Lest I sound like a buzzkill—I am!—I should probably explain that when I was 4 or 5, we started attending a fundamentalist Christian church, where the pastor spent much time haranguing us about the dangers of letting children celebrate Satan’s night. My parents, not wanting to commit my sister and my souls to the devil, but also not wanting to give up the yearly trick-or-treat visits to grandparents and teachers, were caught in a bind. The pastor, recognizing this would be a problem, helpfully explained that kids could come to the yearly church “fall party” (hosted on October 31, of course) dressed as an angel or a Bible character, but while a fair number of girls wanted to dress as angels, I didn’t know anyone who could pull off Abraham or Moses, or had the stones to go as Jesus.

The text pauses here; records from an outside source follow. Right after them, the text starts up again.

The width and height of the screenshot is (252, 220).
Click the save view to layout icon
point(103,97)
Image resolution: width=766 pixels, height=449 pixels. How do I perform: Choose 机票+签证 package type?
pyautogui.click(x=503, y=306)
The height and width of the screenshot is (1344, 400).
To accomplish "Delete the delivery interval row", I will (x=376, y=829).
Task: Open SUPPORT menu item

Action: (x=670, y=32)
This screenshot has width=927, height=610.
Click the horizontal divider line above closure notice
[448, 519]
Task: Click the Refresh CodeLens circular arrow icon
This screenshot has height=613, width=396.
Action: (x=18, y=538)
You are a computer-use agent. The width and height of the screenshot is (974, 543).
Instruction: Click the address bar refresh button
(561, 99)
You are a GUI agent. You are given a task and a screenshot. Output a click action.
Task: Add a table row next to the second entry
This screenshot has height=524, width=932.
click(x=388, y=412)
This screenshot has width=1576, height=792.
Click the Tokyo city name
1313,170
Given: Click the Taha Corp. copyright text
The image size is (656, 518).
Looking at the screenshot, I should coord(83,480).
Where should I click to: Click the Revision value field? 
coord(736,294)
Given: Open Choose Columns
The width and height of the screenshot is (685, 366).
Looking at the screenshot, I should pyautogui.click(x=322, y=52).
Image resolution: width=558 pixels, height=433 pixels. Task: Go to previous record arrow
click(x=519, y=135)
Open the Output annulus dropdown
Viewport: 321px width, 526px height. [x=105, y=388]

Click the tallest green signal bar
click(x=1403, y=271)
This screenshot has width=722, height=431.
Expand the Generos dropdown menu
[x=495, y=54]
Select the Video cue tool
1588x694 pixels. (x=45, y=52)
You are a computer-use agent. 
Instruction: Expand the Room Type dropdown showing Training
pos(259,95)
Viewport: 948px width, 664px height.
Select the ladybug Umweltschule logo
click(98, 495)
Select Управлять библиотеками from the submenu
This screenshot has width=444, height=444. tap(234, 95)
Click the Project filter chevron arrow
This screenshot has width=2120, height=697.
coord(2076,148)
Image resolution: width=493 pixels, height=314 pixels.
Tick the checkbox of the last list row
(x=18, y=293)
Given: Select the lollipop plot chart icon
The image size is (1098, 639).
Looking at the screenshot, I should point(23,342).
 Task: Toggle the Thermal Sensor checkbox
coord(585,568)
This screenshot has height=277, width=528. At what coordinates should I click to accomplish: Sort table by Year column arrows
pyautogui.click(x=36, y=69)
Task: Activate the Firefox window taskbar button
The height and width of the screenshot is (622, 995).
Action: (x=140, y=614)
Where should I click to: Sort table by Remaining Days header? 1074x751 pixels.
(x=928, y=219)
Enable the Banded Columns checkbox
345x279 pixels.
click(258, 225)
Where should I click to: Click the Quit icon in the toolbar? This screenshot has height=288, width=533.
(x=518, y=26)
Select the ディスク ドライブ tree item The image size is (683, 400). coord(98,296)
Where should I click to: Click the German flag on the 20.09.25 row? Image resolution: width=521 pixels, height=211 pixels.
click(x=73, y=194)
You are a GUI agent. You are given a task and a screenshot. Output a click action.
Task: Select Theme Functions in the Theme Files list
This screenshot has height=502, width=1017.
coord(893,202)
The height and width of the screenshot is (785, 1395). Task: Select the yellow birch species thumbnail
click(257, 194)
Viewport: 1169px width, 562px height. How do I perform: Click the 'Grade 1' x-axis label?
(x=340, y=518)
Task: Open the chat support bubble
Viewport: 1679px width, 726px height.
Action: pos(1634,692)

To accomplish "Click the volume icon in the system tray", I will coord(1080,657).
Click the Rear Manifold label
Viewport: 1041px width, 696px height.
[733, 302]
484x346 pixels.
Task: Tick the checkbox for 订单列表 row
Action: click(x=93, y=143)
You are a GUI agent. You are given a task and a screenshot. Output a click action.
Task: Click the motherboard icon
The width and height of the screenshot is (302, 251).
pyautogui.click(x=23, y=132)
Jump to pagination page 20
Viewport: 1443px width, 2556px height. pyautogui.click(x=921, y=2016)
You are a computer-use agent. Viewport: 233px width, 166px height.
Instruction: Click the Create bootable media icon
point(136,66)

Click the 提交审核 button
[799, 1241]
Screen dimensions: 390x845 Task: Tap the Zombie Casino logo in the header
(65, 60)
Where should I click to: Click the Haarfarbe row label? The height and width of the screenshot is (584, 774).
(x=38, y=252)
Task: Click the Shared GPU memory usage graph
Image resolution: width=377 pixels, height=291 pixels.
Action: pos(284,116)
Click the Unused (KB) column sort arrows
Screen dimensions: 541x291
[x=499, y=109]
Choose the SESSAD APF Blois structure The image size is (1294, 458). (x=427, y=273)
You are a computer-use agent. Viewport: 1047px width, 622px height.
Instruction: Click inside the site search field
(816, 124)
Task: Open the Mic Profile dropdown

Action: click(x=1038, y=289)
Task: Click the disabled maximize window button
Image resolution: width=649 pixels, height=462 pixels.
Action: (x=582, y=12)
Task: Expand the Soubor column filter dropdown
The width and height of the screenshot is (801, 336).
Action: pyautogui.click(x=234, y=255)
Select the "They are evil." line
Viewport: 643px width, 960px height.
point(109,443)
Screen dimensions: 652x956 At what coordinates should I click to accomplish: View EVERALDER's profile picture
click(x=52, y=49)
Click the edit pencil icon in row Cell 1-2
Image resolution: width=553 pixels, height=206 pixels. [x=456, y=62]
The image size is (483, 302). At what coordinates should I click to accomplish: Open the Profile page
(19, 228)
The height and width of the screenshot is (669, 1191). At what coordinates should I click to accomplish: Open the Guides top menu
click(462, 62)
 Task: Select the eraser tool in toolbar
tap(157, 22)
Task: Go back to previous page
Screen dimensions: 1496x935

This led to a years-long war with my mother over what I could dress as for the yearly school party. Supernatural stuff was out. So was most science-fiction stuff, which meant my fallback of “alien” wouldn’t work. And we also weren’t going to spend money on Halloween and encourage the celebration of the holiday in the general populace. Whatever costume I wore would be from shit we had laying around the house. One year, my sister went as a clown and I went as a scarecrow (the closest to “scary” I could get) but we both used the big bag of mid-20th-century clown garb we had somehow inherited from a recently deceased great aunt, so we just looked like disturbing clowncrow hybrids.

By the time I made it to fourth grade—my last year of a school Halloween party, thus, the last year my mom was going to bother fighting me over this costume thing—I thought about a way to both play by the rules and pull off a costume my friends would think was awesome. Finally, I settled on a gorilla. No one could claim a gorilla was supernatural or sci-fi, but it would also be, in my mind, sufficiently scary. Here’s the thing about gorilla suits, though: They cost hundreds of dollars. And no one makes child-sized gorilla suits. Add in to that my family’s decided opposition to monetary support of the holiday, and you had a recipe for my mom—already too stressed out from all of this fighting with her normally good child and short on time from a late harvest that year—to just say that eternal phrase of mothers confronted by too-ambitious costume ideas, “I’ll do my best,” and half-ass it. Which is how I came to parade around the halls of my school dressed in black pants, a fur coat inherited from another recently deceased great aunt (which still smelled of old-lady perfume), and a terribly Xeroxed picture of a gorilla from the cover of an old issue of Zoobooks rubber-banded to my face. When I didn’t have to dress up the next year (or ever again), I was relieved.